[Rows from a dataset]
════════
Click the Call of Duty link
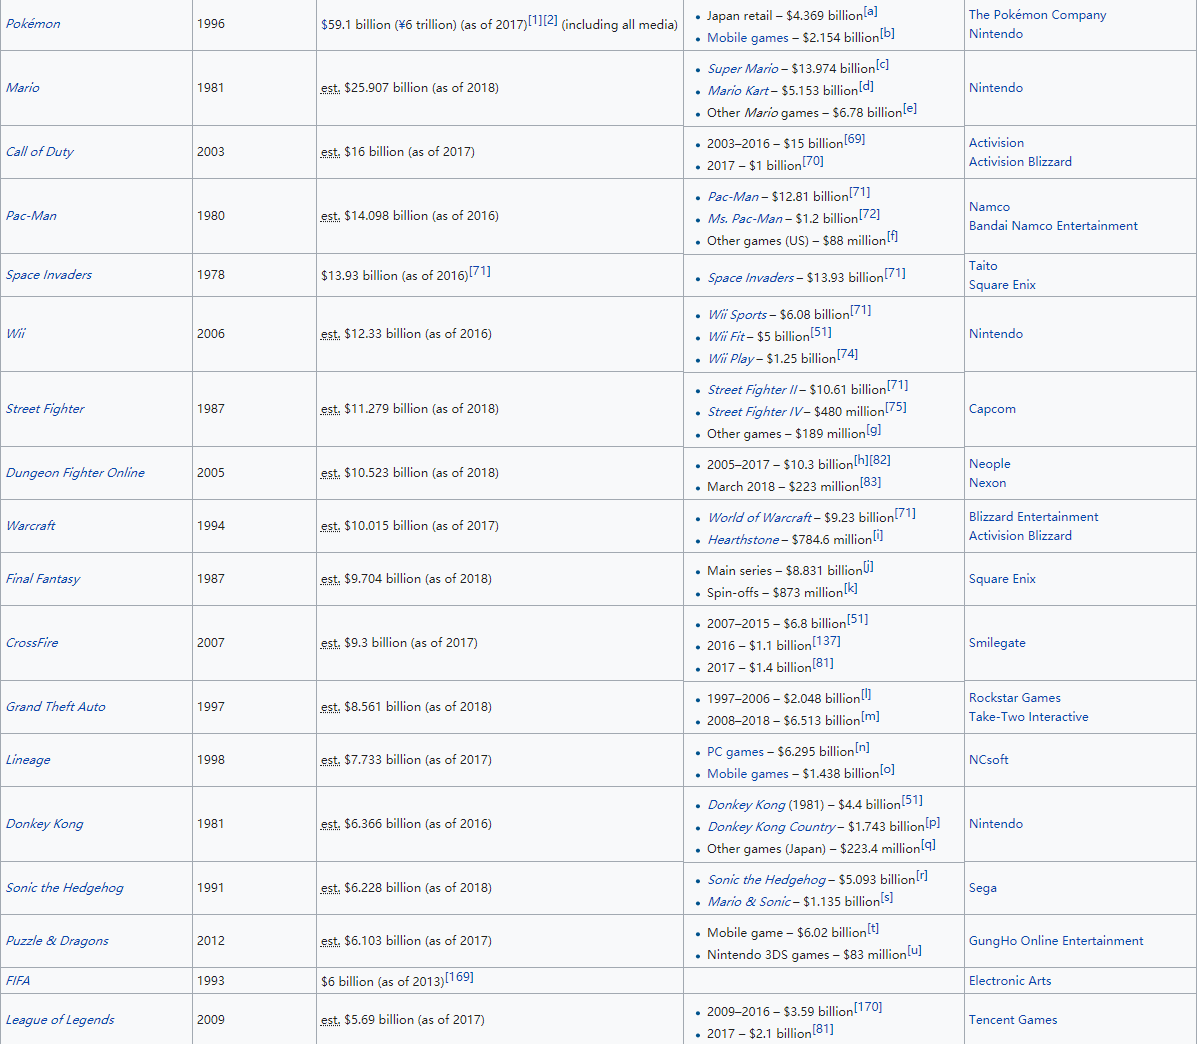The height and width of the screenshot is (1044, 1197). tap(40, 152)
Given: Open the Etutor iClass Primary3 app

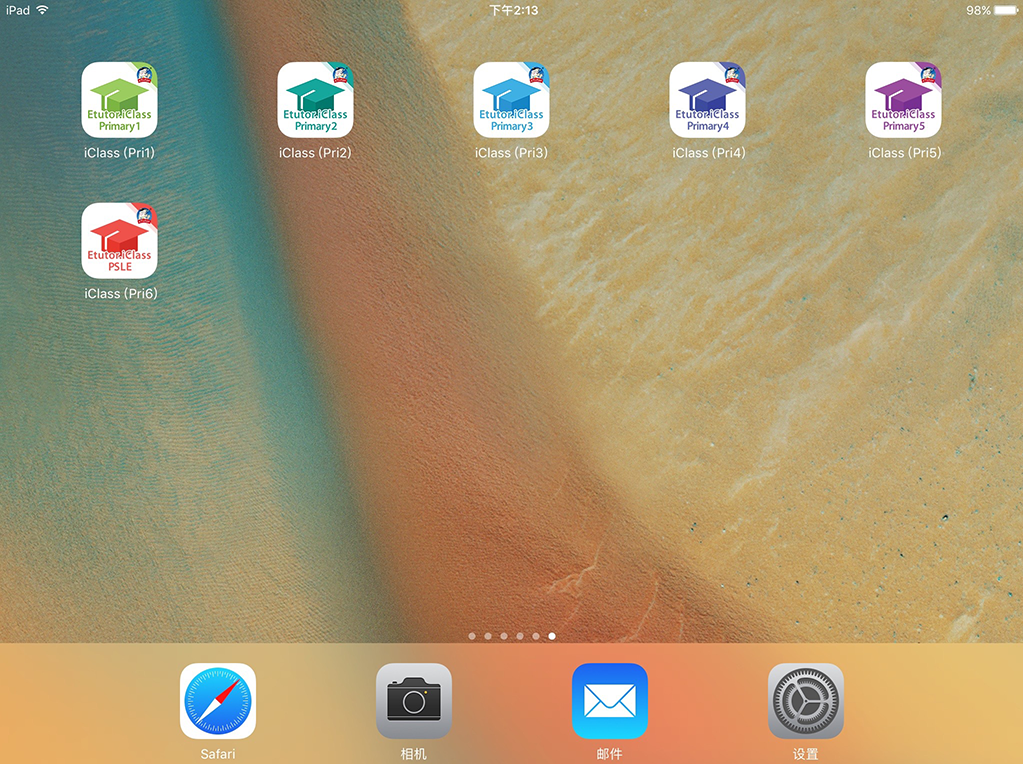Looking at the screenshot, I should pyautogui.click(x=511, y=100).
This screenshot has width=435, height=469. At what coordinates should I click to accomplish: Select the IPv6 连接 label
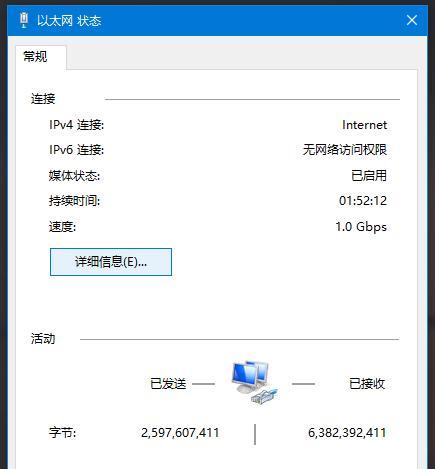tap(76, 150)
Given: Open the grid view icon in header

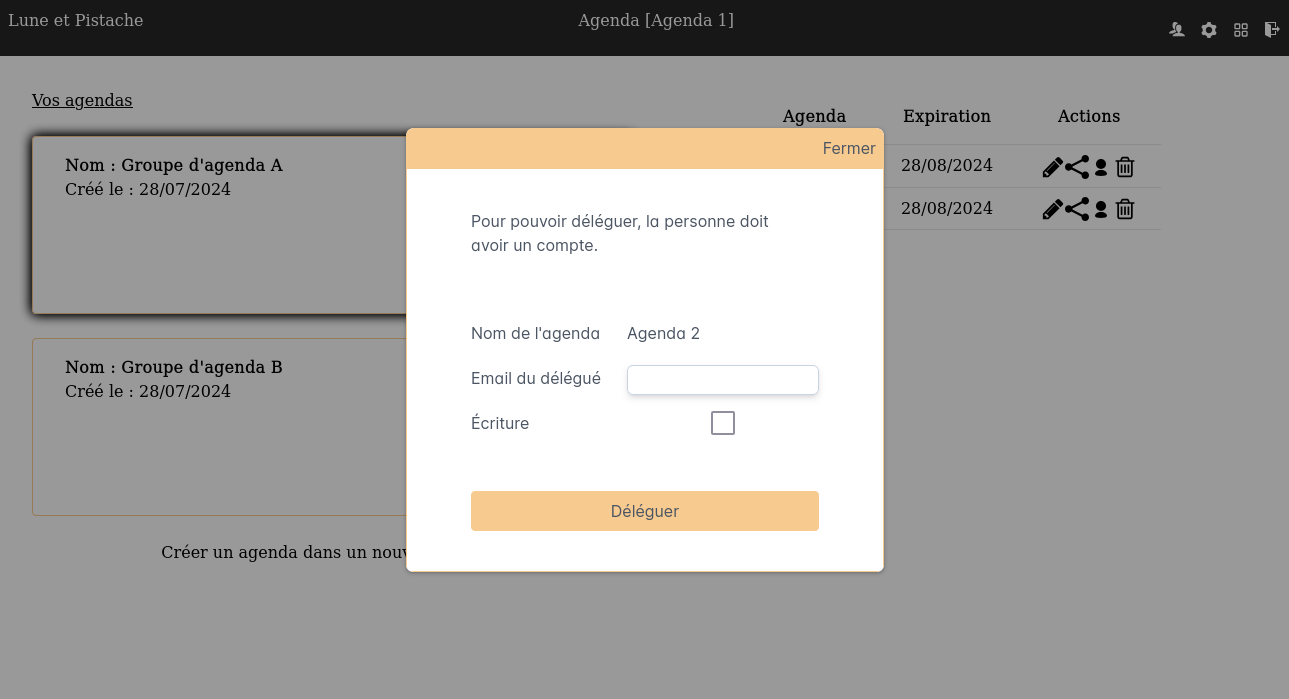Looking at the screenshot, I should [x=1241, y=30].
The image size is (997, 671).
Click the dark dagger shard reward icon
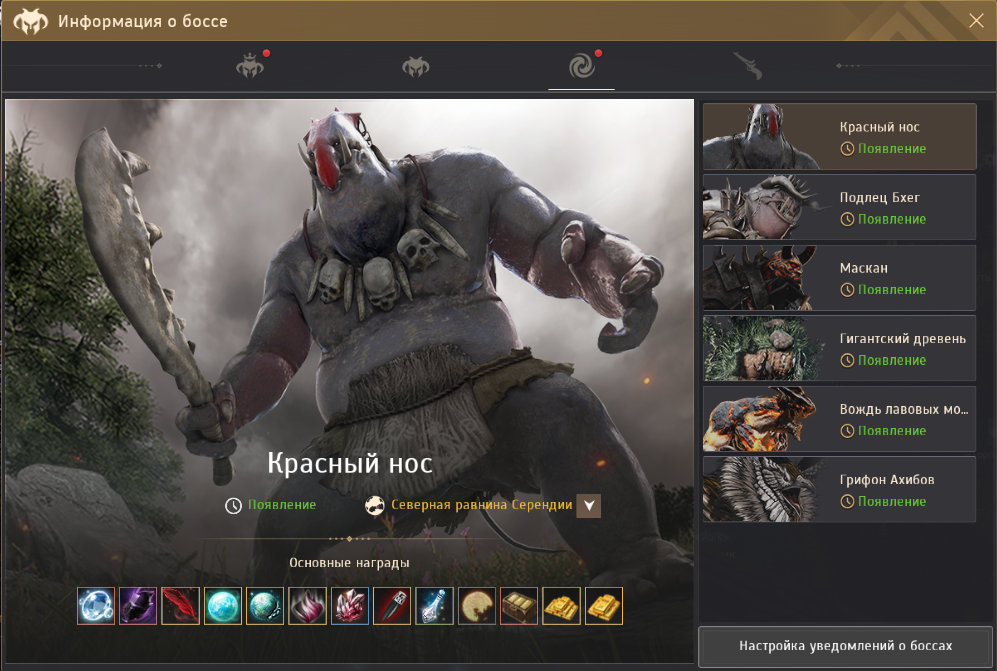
════════
» WORK INSTRUCTIONS: Convert the stretch from the start of the lines through the one containing "Looking at the screenshot, I should [x=1241, y=30]." into a Markdown table with the columns Row and Line, numbering each row, skipping blank lines, and leaving the pictures out.

» PROBLEM SOLUTION:
| Row | Line |
|---|---|
| 1 | Click the Call of Duty link |
| 2 | The height and width of the screenshot is (1044, 1197). tap(40, 152) |
| 3 | Given: Open the Etutor iClass Primary3 app |
| 4 | Looking at the screenshot, I should pyautogui.click(x=511, y=100). |
| 5 | This screenshot has width=435, height=469. At what coordinates should I click to accomplish: Select the IPv6 连接 label |
| 6 | tap(76, 150) |
| 7 | Given: Open the grid view icon in header |
| 8 | Looking at the screenshot, I should [x=1241, y=30]. |